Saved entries
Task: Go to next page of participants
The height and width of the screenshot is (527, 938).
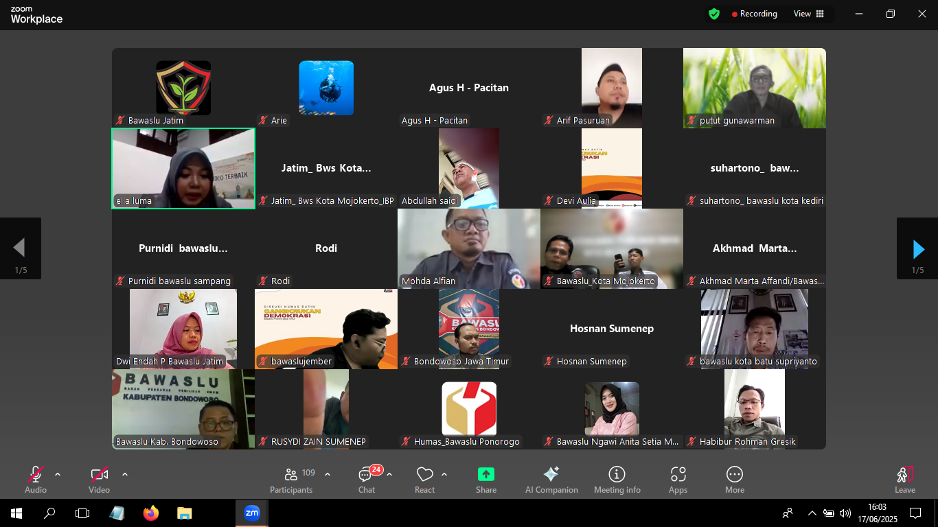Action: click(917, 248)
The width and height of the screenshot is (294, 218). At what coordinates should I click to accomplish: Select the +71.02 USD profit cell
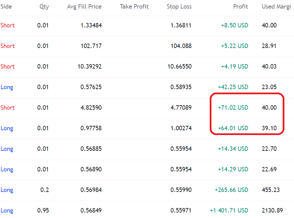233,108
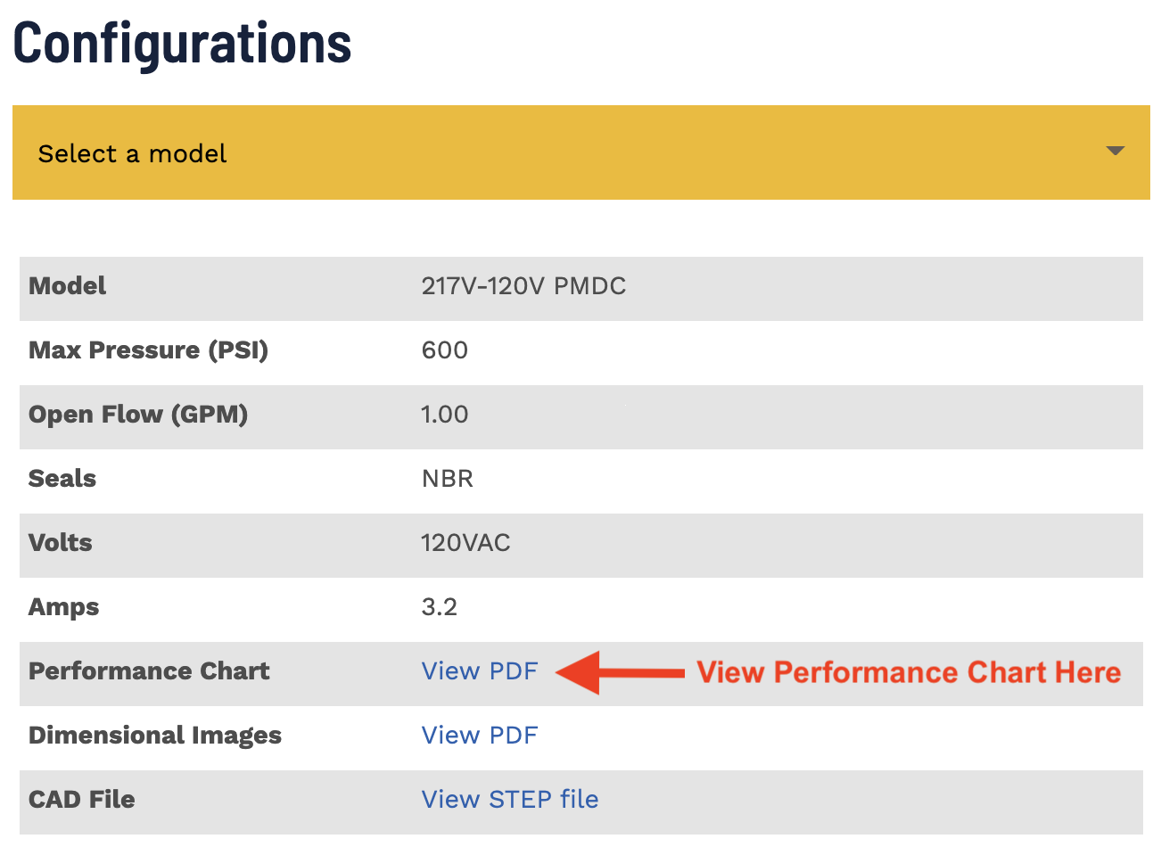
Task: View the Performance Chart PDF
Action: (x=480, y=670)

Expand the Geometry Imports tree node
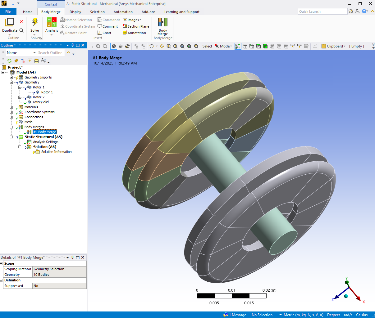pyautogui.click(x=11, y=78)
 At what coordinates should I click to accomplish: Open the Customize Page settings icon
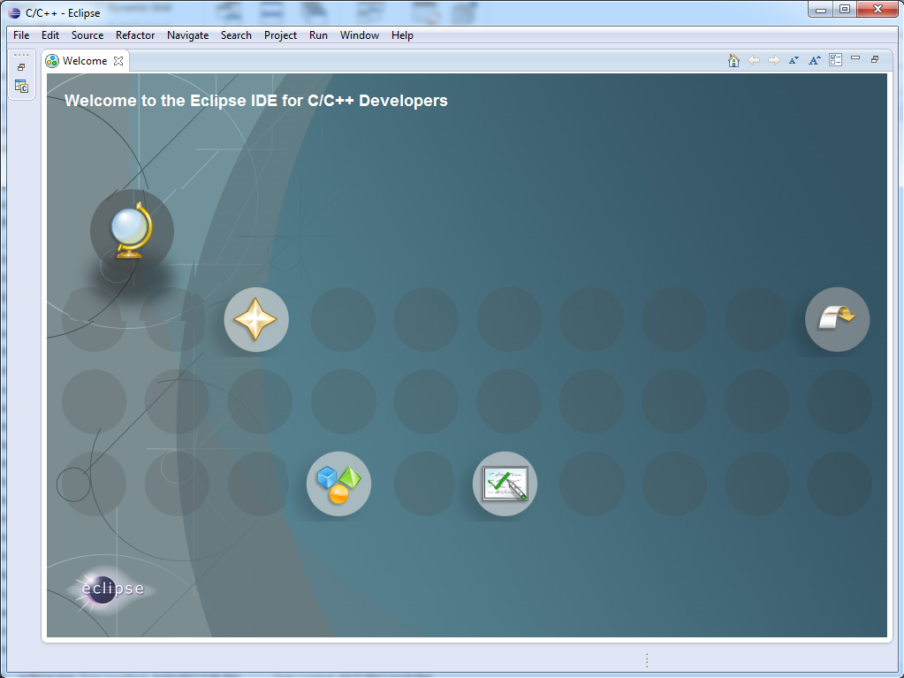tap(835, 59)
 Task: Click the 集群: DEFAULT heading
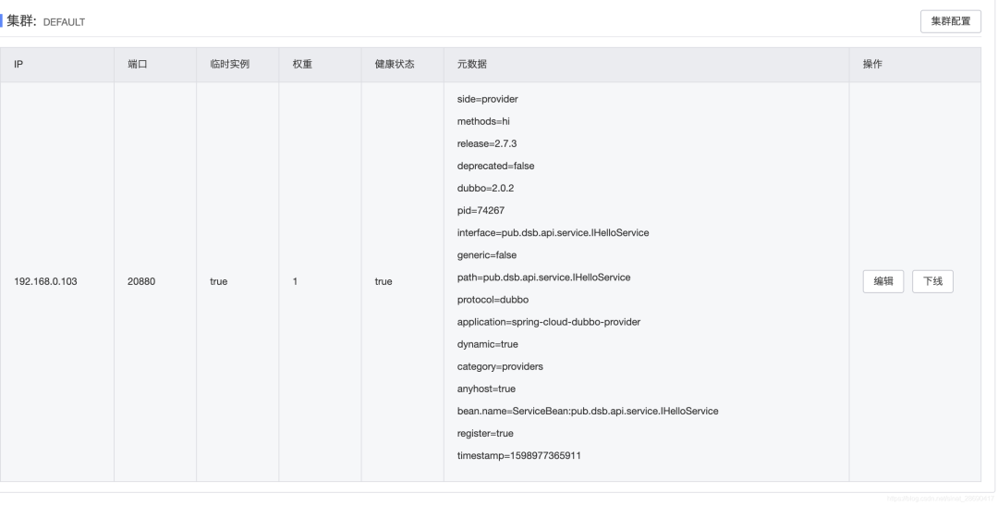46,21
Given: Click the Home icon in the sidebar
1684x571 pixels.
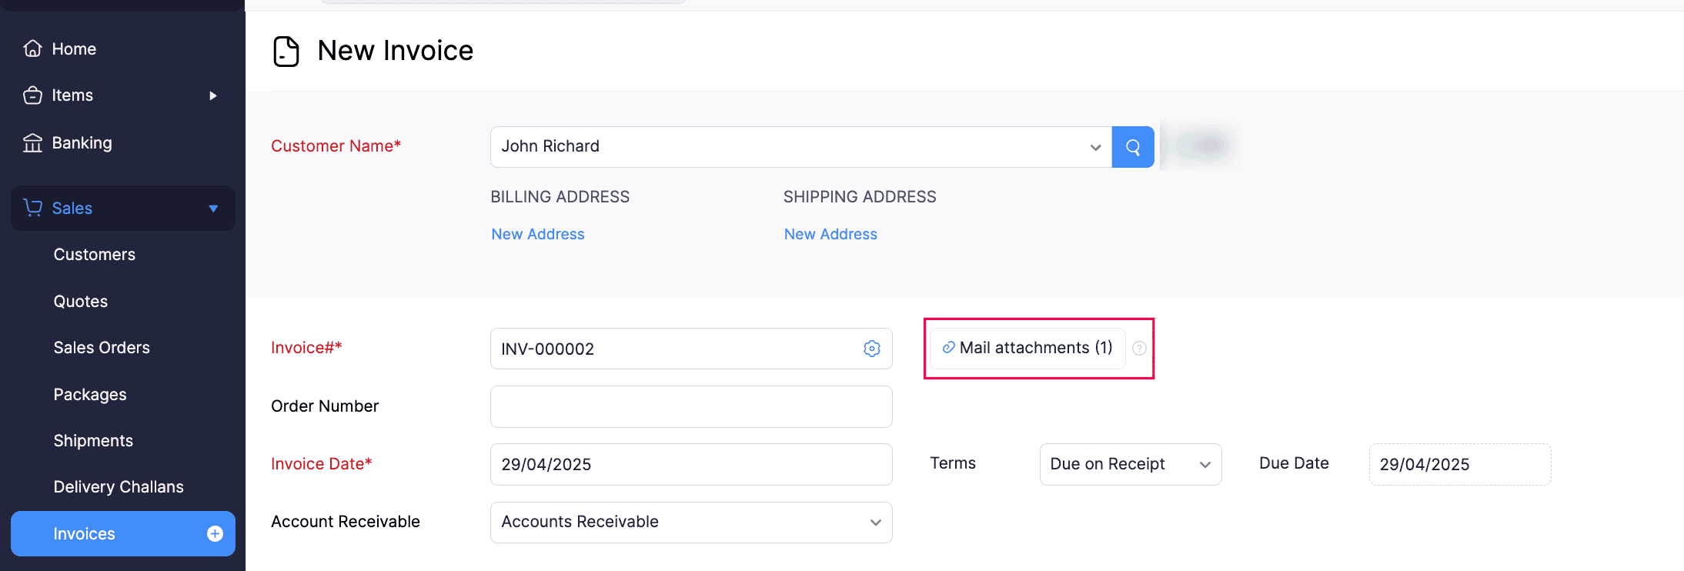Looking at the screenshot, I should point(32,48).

> YOUR GOAL: Retype all entries exactly; omit pictures.

> ANSWER:
Task: Go to next page of participants
The height and width of the screenshot is (527, 938).
Action: click(917, 248)
The width and height of the screenshot is (294, 218). At what coordinates should I click to accomplish: Select the +71.02 USD profit cell
233,108
Task: View the Performance Chart PDF
Action: (x=480, y=670)

Expand the Geometry Imports tree node
pyautogui.click(x=11, y=78)
 At what coordinates should I click to accomplish: Open the Customize Page settings icon
tap(835, 59)
 Task: Click the 集群: DEFAULT heading
46,21
Given: Click the Home icon in the sidebar
1684x571 pixels.
Looking at the screenshot, I should point(32,48).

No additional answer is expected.